→ Task statement
Write every entry out again, exactly as given.

*** Begin section ***

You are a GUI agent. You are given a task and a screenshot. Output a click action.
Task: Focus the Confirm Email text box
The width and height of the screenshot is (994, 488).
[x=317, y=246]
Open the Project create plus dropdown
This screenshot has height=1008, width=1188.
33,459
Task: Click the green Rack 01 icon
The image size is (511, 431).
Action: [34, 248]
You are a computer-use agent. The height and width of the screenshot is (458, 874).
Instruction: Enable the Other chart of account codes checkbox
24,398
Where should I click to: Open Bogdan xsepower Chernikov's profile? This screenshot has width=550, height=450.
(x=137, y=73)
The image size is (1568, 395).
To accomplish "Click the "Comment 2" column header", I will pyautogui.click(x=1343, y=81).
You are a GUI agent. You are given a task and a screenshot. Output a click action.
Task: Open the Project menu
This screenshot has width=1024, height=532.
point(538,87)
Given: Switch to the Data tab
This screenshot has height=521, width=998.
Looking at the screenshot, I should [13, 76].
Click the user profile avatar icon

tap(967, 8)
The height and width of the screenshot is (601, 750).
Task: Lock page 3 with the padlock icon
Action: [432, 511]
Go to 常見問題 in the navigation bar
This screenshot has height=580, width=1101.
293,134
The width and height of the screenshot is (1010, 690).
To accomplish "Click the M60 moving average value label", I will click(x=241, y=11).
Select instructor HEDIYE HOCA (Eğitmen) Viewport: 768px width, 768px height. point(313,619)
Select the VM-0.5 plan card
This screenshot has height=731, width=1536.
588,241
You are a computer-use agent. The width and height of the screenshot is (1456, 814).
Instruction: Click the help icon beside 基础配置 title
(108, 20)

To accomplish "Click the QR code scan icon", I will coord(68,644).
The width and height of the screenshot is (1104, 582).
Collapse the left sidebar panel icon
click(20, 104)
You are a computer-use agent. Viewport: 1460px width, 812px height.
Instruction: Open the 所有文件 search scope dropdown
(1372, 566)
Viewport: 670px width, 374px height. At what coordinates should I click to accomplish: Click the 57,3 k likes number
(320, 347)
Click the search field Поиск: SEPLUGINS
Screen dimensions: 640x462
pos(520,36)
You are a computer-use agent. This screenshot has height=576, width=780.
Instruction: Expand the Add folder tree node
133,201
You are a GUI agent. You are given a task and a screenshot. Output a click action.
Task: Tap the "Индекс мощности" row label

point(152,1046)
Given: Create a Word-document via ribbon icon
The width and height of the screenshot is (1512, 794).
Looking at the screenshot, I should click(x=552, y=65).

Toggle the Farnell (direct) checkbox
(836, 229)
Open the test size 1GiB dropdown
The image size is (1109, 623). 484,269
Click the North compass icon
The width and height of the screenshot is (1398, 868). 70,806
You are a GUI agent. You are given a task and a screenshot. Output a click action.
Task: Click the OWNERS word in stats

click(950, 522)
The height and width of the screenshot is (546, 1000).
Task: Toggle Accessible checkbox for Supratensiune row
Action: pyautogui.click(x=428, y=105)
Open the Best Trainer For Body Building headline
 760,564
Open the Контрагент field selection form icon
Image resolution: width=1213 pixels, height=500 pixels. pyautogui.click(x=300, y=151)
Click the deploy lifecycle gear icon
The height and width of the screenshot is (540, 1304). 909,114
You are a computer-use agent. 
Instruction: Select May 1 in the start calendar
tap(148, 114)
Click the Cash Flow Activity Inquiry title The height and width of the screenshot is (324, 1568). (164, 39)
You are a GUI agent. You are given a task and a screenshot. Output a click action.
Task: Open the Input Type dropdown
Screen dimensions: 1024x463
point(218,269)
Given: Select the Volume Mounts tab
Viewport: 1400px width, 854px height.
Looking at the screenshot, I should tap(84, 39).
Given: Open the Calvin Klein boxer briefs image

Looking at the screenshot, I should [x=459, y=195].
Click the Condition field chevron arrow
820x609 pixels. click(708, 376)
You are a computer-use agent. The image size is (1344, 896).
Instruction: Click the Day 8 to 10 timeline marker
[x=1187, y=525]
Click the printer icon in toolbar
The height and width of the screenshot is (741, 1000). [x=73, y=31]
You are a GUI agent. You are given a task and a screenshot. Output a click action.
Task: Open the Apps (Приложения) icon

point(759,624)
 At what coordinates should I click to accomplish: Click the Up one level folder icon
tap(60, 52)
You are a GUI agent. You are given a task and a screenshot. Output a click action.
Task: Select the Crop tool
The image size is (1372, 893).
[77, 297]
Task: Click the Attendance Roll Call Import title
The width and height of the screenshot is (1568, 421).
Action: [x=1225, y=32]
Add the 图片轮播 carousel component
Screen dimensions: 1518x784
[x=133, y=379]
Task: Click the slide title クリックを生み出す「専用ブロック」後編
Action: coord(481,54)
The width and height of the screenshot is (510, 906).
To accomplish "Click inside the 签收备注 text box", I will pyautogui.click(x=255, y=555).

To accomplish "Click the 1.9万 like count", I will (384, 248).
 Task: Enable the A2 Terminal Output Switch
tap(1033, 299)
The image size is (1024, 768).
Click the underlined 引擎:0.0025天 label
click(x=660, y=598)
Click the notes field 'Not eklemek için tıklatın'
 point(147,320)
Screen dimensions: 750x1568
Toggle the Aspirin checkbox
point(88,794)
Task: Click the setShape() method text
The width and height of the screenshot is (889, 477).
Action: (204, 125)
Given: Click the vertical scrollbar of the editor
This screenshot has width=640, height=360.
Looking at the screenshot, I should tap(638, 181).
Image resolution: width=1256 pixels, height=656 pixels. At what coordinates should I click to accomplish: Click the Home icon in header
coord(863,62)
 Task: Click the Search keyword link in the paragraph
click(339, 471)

*** End section ***

→ Solution
You are a GUI agent. You are given a task and a screenshot. Output a click action.
Task: Focus the Confirm Email text box
The width and height of the screenshot is (994, 488).
[x=317, y=246]
Open the Project create plus dropdown
This screenshot has height=1008, width=1188.
33,459
Task: Click the green Rack 01 icon
The image size is (511, 431).
Action: [34, 248]
You are a computer-use agent. The height and width of the screenshot is (458, 874).
Instruction: Enable the Other chart of account codes checkbox
24,398
Where should I click to: Open Bogdan xsepower Chernikov's profile? This screenshot has width=550, height=450.
(x=137, y=73)
The image size is (1568, 395).
To accomplish "Click the "Comment 2" column header", I will pyautogui.click(x=1343, y=81).
You are a GUI agent. You are given a task and a screenshot. Output a click action.
Task: Open the Project menu
This screenshot has width=1024, height=532.
point(538,87)
Given: Switch to the Data tab
This screenshot has height=521, width=998.
Looking at the screenshot, I should [13, 76].
Click the user profile avatar icon

tap(967, 8)
The height and width of the screenshot is (601, 750).
Task: Lock page 3 with the padlock icon
Action: [432, 511]
Go to 常見問題 in the navigation bar
This screenshot has height=580, width=1101.
293,134
The width and height of the screenshot is (1010, 690).
To accomplish "Click the M60 moving average value label", I will click(x=241, y=11).
Select instructor HEDIYE HOCA (Eğitmen) Viewport: 768px width, 768px height. point(313,619)
Select the VM-0.5 plan card
This screenshot has height=731, width=1536.
588,241
You are a computer-use agent. The width and height of the screenshot is (1456, 814).
Instruction: Click the help icon beside 基础配置 title
(108, 20)

To accomplish "Click the QR code scan icon", I will coord(68,644).
The width and height of the screenshot is (1104, 582).
Collapse the left sidebar panel icon
click(20, 104)
You are a computer-use agent. Viewport: 1460px width, 812px height.
Instruction: Open the 所有文件 search scope dropdown
(1372, 566)
Viewport: 670px width, 374px height. At what coordinates should I click to accomplish: Click the 57,3 k likes number
(320, 347)
Click the search field Поиск: SEPLUGINS
Screen dimensions: 640x462
pos(520,36)
You are a computer-use agent. This screenshot has height=576, width=780.
Instruction: Expand the Add folder tree node
133,201
You are a GUI agent. You are given a task and a screenshot. Output a click action.
Task: Tap the "Индекс мощности" row label

point(152,1046)
Given: Create a Word-document via ribbon icon
The width and height of the screenshot is (1512, 794).
Looking at the screenshot, I should click(x=552, y=65).

Toggle the Farnell (direct) checkbox
(836, 229)
Open the test size 1GiB dropdown
The image size is (1109, 623). 484,269
Click the North compass icon
The width and height of the screenshot is (1398, 868). 70,806
You are a GUI agent. You are given a task and a screenshot. Output a click action.
Task: Click the OWNERS word in stats

click(950, 522)
The height and width of the screenshot is (546, 1000).
Task: Toggle Accessible checkbox for Supratensiune row
Action: pyautogui.click(x=428, y=105)
Open the Best Trainer For Body Building headline
 760,564
Open the Контрагент field selection form icon
Image resolution: width=1213 pixels, height=500 pixels. pyautogui.click(x=300, y=151)
Click the deploy lifecycle gear icon
The height and width of the screenshot is (540, 1304). 909,114
You are a computer-use agent. 
Instruction: Select May 1 in the start calendar
tap(148, 114)
Click the Cash Flow Activity Inquiry title The height and width of the screenshot is (324, 1568). (164, 39)
You are a GUI agent. You are given a task and a screenshot. Output a click action.
Task: Open the Input Type dropdown
Screen dimensions: 1024x463
point(218,269)
Given: Select the Volume Mounts tab
Viewport: 1400px width, 854px height.
Looking at the screenshot, I should tap(84, 39).
Given: Open the Calvin Klein boxer briefs image

Looking at the screenshot, I should [x=459, y=195].
Click the Condition field chevron arrow
820x609 pixels. click(708, 376)
You are a computer-use agent. The image size is (1344, 896).
Instruction: Click the Day 8 to 10 timeline marker
[x=1187, y=525]
Click the printer icon in toolbar
The height and width of the screenshot is (741, 1000). [x=73, y=31]
You are a GUI agent. You are given a task and a screenshot. Output a click action.
Task: Open the Apps (Приложения) icon

point(759,624)
 At what coordinates should I click to accomplish: Click the Up one level folder icon
tap(60, 52)
You are a GUI agent. You are given a task and a screenshot. Output a click action.
Task: Select the Crop tool
The image size is (1372, 893).
[77, 297]
Task: Click the Attendance Roll Call Import title
The width and height of the screenshot is (1568, 421).
Action: [x=1225, y=32]
Add the 图片轮播 carousel component
Screen dimensions: 1518x784
[x=133, y=379]
Task: Click the slide title クリックを生み出す「専用ブロック」後編
Action: coord(481,54)
The width and height of the screenshot is (510, 906).
To accomplish "Click inside the 签收备注 text box", I will pyautogui.click(x=255, y=555).

To accomplish "Click the 1.9万 like count", I will (384, 248).
 Task: Enable the A2 Terminal Output Switch
tap(1033, 299)
The image size is (1024, 768).
Click the underlined 引擎:0.0025天 label
click(x=660, y=598)
Click the notes field 'Not eklemek için tıklatın'
 point(147,320)
Screen dimensions: 750x1568
Toggle the Aspirin checkbox
point(88,794)
Task: Click the setShape() method text
The width and height of the screenshot is (889, 477).
Action: (204, 125)
Given: Click the vertical scrollbar of the editor
This screenshot has width=640, height=360.
Looking at the screenshot, I should tap(638, 181).
Image resolution: width=1256 pixels, height=656 pixels. At what coordinates should I click to accomplish: Click the Home icon in header
coord(863,62)
 Task: Click the Search keyword link in the paragraph
click(339, 471)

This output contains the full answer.